■ What the exercise asks
When a line contains the string "from", it counts once; give the total of such lines in the entries below and nothing else.

(Stored records)

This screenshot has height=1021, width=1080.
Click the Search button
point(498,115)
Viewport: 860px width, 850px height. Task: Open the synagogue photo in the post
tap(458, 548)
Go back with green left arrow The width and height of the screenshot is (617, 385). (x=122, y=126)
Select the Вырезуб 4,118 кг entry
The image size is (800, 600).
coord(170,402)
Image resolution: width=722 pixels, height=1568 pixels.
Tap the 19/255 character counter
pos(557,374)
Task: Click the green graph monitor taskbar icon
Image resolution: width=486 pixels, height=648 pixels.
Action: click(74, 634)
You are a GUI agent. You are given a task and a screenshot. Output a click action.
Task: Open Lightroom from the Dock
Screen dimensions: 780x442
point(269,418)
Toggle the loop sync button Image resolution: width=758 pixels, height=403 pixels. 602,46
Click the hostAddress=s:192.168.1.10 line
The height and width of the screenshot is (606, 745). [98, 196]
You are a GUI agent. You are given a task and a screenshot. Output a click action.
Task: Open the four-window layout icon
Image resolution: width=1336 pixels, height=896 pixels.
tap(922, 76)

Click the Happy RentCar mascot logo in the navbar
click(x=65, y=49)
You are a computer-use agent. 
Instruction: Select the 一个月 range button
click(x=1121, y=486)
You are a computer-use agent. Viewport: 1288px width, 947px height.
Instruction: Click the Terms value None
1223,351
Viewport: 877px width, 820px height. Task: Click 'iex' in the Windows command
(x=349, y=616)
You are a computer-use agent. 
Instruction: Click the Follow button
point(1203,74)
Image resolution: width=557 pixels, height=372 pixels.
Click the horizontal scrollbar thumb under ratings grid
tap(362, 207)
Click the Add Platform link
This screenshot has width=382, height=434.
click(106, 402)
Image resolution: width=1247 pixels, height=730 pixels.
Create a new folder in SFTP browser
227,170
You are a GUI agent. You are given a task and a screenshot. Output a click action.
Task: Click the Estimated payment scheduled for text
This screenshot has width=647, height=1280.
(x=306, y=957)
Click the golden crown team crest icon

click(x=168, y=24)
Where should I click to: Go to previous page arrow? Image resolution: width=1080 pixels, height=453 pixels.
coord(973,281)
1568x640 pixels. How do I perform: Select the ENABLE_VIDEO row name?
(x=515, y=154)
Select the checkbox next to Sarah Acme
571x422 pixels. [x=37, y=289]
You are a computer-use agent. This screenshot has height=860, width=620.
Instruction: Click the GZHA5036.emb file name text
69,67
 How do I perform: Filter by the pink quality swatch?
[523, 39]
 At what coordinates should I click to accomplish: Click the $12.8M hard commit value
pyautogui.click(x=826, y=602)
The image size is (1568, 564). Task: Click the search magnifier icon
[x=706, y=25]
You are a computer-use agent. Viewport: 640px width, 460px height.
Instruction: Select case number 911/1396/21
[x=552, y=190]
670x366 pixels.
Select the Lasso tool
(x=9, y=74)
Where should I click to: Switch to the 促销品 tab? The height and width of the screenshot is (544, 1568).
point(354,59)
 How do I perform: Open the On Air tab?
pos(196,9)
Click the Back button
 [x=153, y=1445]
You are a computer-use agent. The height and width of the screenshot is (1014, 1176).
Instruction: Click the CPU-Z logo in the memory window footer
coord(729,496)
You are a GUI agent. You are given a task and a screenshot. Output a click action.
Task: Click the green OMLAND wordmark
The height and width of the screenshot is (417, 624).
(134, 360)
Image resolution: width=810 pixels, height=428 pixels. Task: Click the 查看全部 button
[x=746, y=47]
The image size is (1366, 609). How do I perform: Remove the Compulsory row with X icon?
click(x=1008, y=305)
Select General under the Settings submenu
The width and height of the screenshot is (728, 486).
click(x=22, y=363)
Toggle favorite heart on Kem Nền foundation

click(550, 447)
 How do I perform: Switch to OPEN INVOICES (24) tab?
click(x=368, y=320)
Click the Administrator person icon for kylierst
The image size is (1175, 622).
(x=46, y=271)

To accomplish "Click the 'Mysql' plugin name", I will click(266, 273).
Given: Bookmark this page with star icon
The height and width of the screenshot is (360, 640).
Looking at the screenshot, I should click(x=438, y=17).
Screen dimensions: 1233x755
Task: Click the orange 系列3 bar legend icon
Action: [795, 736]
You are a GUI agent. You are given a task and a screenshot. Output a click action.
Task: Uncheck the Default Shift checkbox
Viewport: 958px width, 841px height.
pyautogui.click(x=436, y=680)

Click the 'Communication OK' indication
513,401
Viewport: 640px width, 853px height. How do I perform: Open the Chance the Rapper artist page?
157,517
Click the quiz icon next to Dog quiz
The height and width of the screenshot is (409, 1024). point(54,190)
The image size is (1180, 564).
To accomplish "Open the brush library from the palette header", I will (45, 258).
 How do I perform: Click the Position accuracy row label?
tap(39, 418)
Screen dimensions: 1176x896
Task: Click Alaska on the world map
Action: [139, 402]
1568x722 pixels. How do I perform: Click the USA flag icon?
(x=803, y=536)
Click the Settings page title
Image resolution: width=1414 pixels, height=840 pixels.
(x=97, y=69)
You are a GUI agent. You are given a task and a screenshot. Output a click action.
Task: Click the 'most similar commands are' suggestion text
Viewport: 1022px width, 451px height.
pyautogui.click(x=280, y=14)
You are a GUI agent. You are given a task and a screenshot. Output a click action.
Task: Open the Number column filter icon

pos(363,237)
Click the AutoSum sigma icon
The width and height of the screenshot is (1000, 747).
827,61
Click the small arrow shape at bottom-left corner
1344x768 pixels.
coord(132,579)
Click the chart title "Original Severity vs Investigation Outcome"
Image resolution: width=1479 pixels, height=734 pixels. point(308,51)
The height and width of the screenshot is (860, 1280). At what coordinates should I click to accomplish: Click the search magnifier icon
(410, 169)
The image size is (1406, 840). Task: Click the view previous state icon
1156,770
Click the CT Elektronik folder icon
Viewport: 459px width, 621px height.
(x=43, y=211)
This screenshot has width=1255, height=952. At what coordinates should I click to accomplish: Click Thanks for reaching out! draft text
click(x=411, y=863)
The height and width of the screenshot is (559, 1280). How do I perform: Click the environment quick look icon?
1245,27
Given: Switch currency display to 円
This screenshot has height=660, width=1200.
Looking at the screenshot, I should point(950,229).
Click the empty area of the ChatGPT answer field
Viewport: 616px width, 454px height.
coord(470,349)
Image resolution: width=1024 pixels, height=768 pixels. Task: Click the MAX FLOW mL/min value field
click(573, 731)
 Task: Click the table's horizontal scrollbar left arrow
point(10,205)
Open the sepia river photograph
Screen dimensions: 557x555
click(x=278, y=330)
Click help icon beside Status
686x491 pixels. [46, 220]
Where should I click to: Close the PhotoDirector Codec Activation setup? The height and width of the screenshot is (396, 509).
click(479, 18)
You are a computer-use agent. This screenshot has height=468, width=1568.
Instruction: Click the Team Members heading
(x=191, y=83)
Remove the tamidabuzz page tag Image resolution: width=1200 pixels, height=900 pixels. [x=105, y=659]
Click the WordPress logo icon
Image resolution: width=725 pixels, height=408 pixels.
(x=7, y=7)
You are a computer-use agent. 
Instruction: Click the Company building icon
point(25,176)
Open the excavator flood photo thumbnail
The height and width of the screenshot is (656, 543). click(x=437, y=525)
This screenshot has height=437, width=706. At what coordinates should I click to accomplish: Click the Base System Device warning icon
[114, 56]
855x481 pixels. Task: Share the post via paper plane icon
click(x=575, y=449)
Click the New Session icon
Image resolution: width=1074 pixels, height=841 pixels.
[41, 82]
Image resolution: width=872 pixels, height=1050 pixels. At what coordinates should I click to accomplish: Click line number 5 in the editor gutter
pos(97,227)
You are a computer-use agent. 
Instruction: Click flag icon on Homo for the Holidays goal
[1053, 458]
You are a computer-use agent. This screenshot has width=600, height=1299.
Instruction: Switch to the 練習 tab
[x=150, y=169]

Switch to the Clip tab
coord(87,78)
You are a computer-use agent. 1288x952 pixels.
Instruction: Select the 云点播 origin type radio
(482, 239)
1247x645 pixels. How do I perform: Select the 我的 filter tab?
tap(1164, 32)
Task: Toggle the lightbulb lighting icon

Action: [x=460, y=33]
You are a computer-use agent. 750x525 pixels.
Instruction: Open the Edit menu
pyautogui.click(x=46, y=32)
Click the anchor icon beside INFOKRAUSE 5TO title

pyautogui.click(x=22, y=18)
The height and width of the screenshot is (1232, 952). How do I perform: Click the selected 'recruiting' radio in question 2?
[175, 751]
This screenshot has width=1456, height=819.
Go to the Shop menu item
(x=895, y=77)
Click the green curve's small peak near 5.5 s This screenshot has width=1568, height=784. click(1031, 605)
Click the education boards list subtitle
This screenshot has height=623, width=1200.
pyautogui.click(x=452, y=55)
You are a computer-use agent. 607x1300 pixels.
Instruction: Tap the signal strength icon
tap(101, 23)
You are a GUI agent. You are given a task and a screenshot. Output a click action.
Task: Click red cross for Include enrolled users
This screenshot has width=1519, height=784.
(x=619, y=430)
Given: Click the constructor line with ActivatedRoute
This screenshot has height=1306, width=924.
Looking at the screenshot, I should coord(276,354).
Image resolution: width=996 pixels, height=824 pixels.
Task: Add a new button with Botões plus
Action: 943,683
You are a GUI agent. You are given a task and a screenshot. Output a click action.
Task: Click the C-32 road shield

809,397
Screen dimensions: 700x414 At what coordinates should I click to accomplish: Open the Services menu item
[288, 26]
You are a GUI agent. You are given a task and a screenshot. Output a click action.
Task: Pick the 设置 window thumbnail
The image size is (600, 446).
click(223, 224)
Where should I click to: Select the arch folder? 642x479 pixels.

■ Task solution
2